Home > Uncategorized > As School Opens Across America, So Do the Pocketbooks of Parents and Teachers… The Taxpayers? Not so much

As School Opens Across America, So Do the Pocketbooks of Parents and Teachers… The Taxpayers? Not so much

Early last month an Alternet post by Jeff Bryant described the horrific downshifting of costs from taxpayers to parents and teachers. Mr. Bryant offered several anecdotes from teachers and parents describing how deeply they need to dig into their pockets for school-related expenses and drew on data gathered by Communities in Schools, which he described as follows:

The annually compiled Backpack Index, which calculates the average cost of school supplies and school fees, reports parents face steep costs during back-to-school season: $662 for elementary school children, $1,001 for middle school children, and $1,489 for high school students.

These costs go beyond money for expendables like markers, notebooks, and graphing paper, and include valuable learning opportunities such as field trips, art and music programs, and athletics.

Middle-school parents face average costs of $195 for athletics, $75 for field trips, and $42 for other school activity fees. In high school, the fees spike much higher to $375 for athletics, $285 for musical instrumentals, $80 to participate in band, and $60 in other school activity fees. High school fees may also include academic courses such as Advanced Placement classes, which more schools are emphasizing. The average fee for tests related to these courses is $92. The costs of materials to prepare for these tests and the SAT average more than $52.

When I started my career as a school administrator in 1975, NONE of these fees were charged to ANY students in ANY school district in the Northeast. By 1981, when MA passed a property tax cap modeled on the one imposed on CA schools, athletic fees were emerging for HS students and we decided to replace our taxpayer-funded Drivers Ed program in our rural ME district with a fee-for-service model on the premise that parents would receive a direct financial benefit if their child passed a course. I recall the discussions on both of these issues as “a slippery slope”, with some parents and teachers foreseeing a day when more and more fees would be transferred from taxpayers with no children in school to parents… a day that is getting closer as we consider vouchers and further limitations on property taxes.

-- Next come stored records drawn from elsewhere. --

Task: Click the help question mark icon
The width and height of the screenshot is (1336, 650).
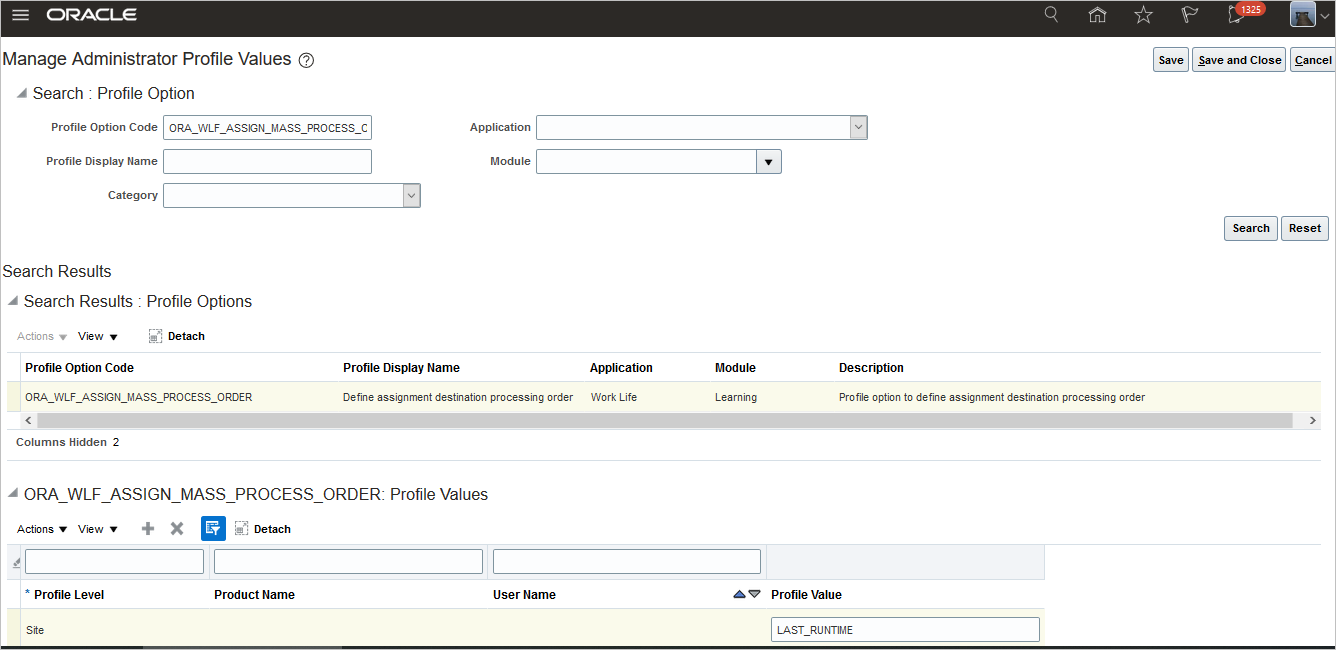Action: click(306, 60)
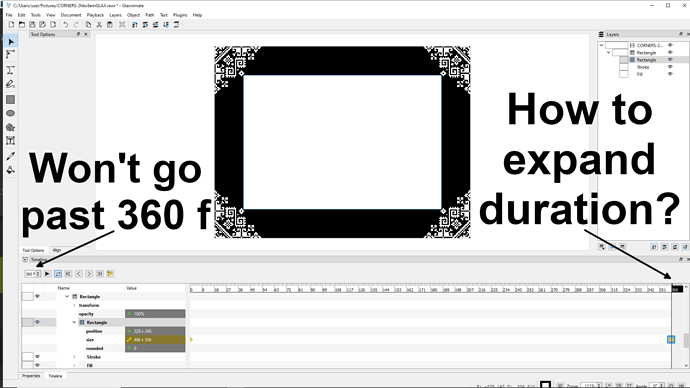The image size is (690, 388).
Task: Switch to the Align tab
Action: click(x=57, y=250)
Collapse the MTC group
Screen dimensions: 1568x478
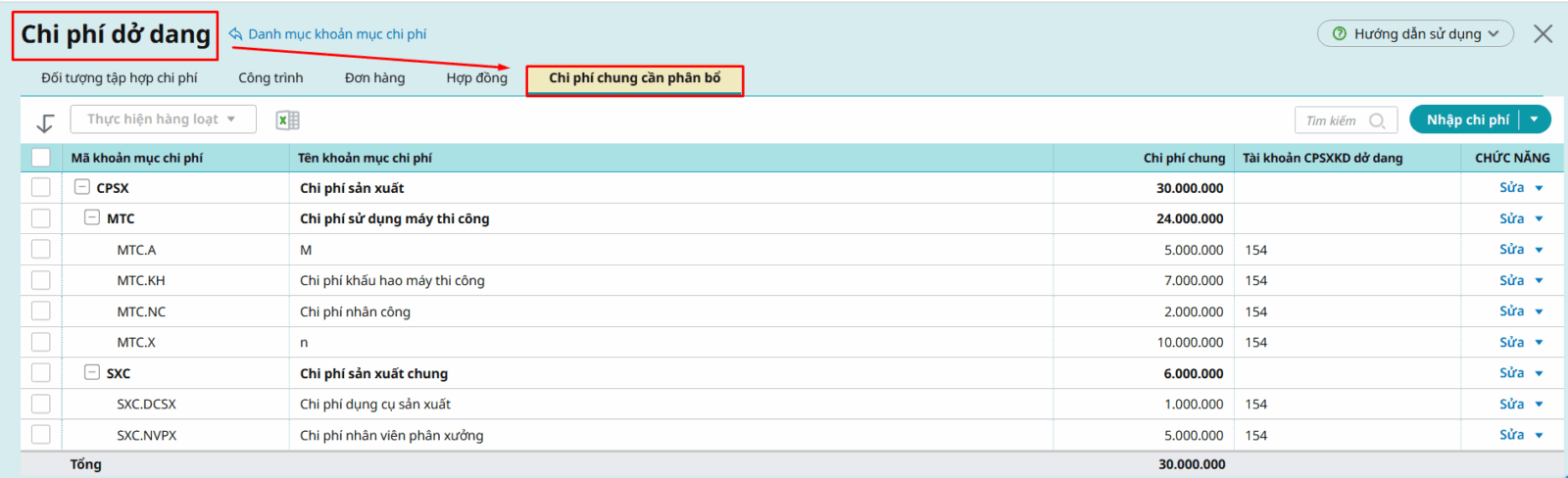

Despite the loss of school funding since the recession and the added costs and burdens to parents, there is no sign that cuts will stop any time soon. And, as Mr. Bryant explains, it is ultimately the children who suffer when these cuts are made… especially the children raised in poverty:

Who benefits when we cut school funding?

Slashing education budgets at the federal, state, or local level doesn’t save money; it just shifts costs somewhere else.

There’s no bold new paradigm in which little kids don’t need tissues to blow their noses or crayons to draw their first stick figures. Nor is there some bright new technology that eliminates the need for students to experience music or athletics by actually playing an instrument or having real sports equipment.

Someone has to pay for these things, or kids go without.

And the kids raised in poverty go without while the children raised in affluence get more and more. And after nearly a decade of this, we wonder why there is an economic divide and why many children give up altogether.